Let’s Celebrate Staying Together

Gedanken zum 3. Tag der internationalen tanzmesse nrw

Angesichts des tödlichen queerfeindlichen Angriffs auf Malte C. in Münster zeigt sich einmal mehr, wie wichtig der interkulturelle Austausch bei Events wie der Tanzmesse in Düsseldorf ist.

Düsseldorf, 03/09/2022

Am Freitagabend erreichte die schreckliche Nachricht aus Münster die sozialen Medien. Malte C., der am Christopher Street Day vor einer Woche von einem Mann brutal zusammengeschlagen worden war, starb an seinen inneren Verletzungen. Der 25-jährige Transmann war mehreren Umzugsteilnehmerinnen zur Hilfe geeilt, als diese vom Tatverdächtigen bedroht und homophob beschimpft worden waren, wurde daraufhin unvermittelt zweimal ins Gesicht geschlagen und stürzte mit dem Kopf auf den Asphalt. Die grauenvolle Nachricht rüttelte die LGBTQIA+-Community auf und zeigte erneut, dass Minderheiten selbst im vermeintlich progressiven Deutschland nicht vor Anfeindungen und brutaler Gewalt geschützt sind.

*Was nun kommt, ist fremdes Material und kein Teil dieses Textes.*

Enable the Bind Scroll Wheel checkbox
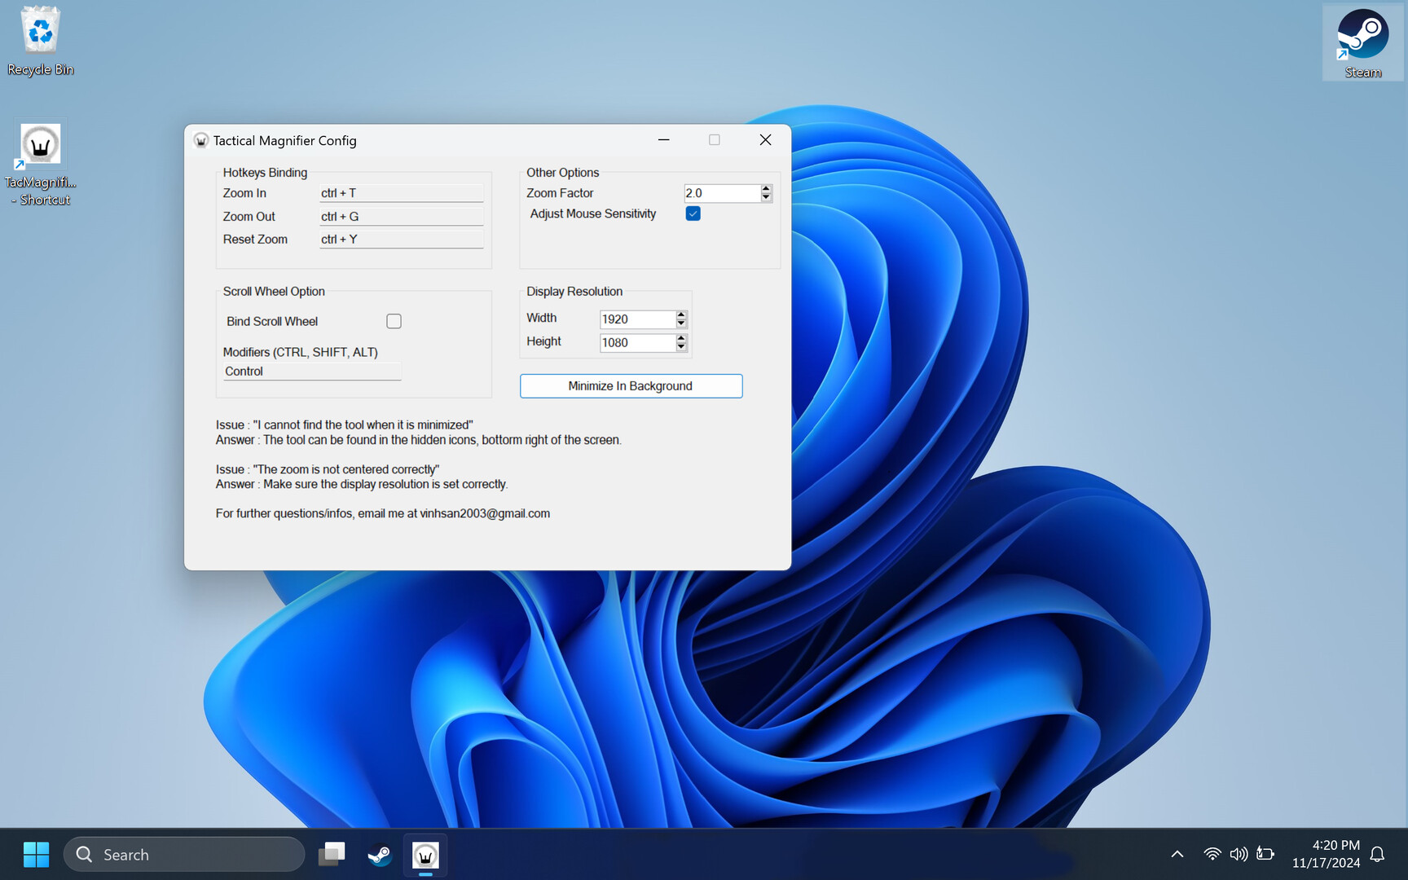This screenshot has width=1408, height=880. 394,321
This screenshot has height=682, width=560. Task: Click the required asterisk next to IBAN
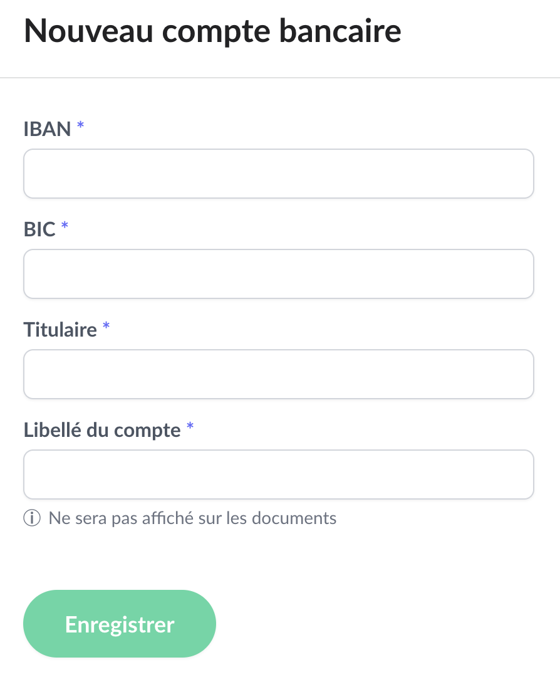coord(80,127)
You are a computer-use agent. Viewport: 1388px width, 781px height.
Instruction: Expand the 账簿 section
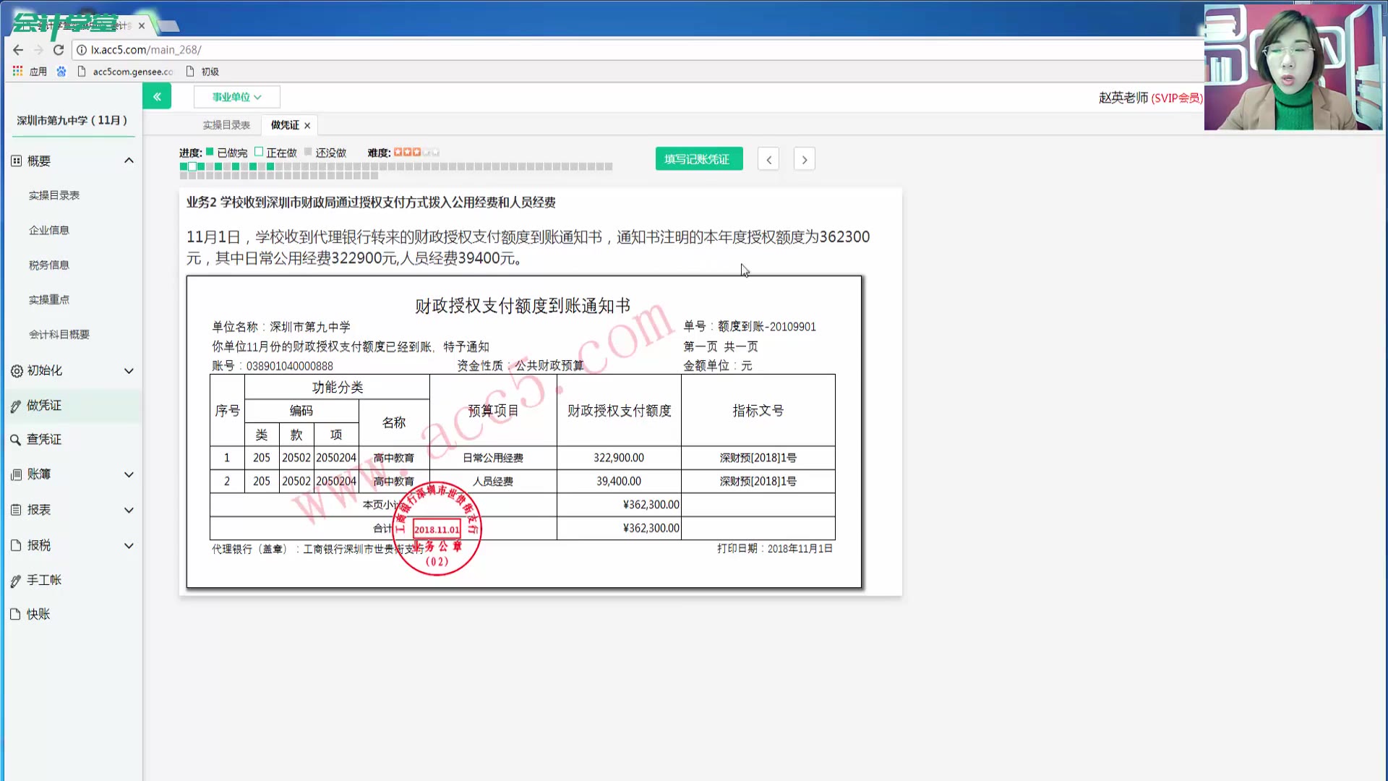tap(129, 474)
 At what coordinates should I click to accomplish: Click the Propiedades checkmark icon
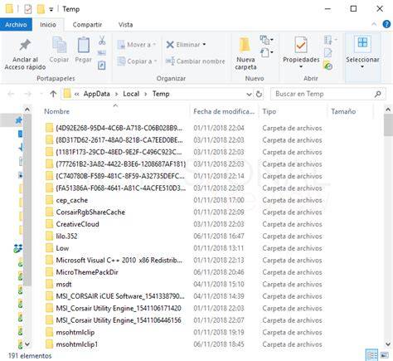click(x=301, y=45)
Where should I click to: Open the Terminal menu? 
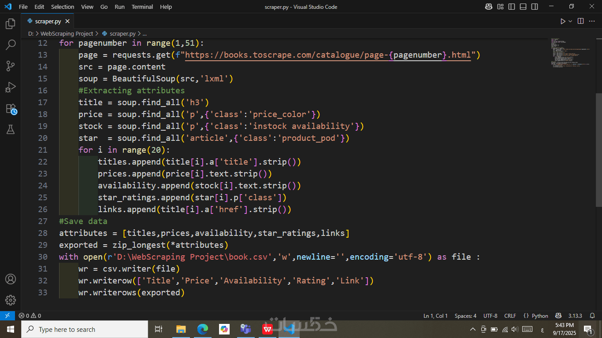coord(142,7)
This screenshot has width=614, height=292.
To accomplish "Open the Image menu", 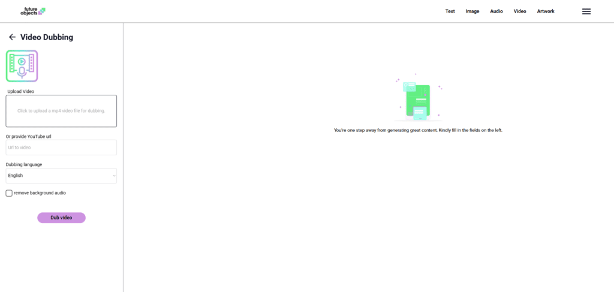I will coord(472,11).

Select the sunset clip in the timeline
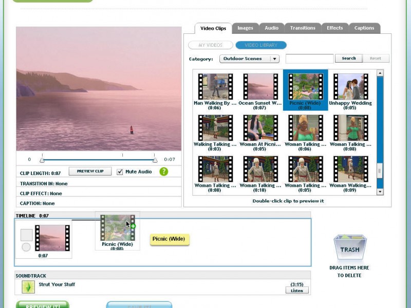click(x=51, y=238)
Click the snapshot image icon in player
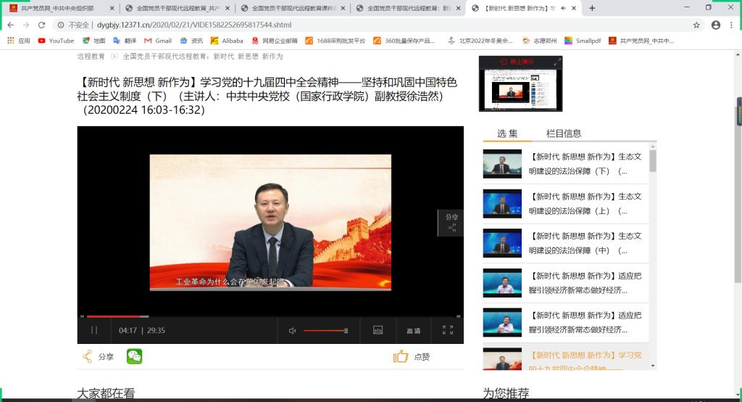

Beinahe unheimlich ist es, dass zur selben Zeit, als die Nachricht über Maltes Tod durch die sozialen Medien ging, der in Norwegen lebende Choreograf und Tänzer Daniel Mariblanca sein intensives Solo „71Bodies 1Dance“ über trans*-Identitäten auf der tanzmesse in Düsseldorf zeigte. In Anbetracht der Umstände soll eine detaillierte kritisch-journalistische Aufarbeitung der aufrüttelnden Arbeit, für die Mariblanca mit 71 trans*-Menschen in Europa gesprochen hatte, hier gar nicht geleistet werden. Vielmehr muss betont werden, wie immens wichtig die Präsentation und Repräsentation dieser Identitäten und ihrer Geschichten ist und angesichts rückschrittiger Tendenzen in vielen Ländern immer mehr wird.  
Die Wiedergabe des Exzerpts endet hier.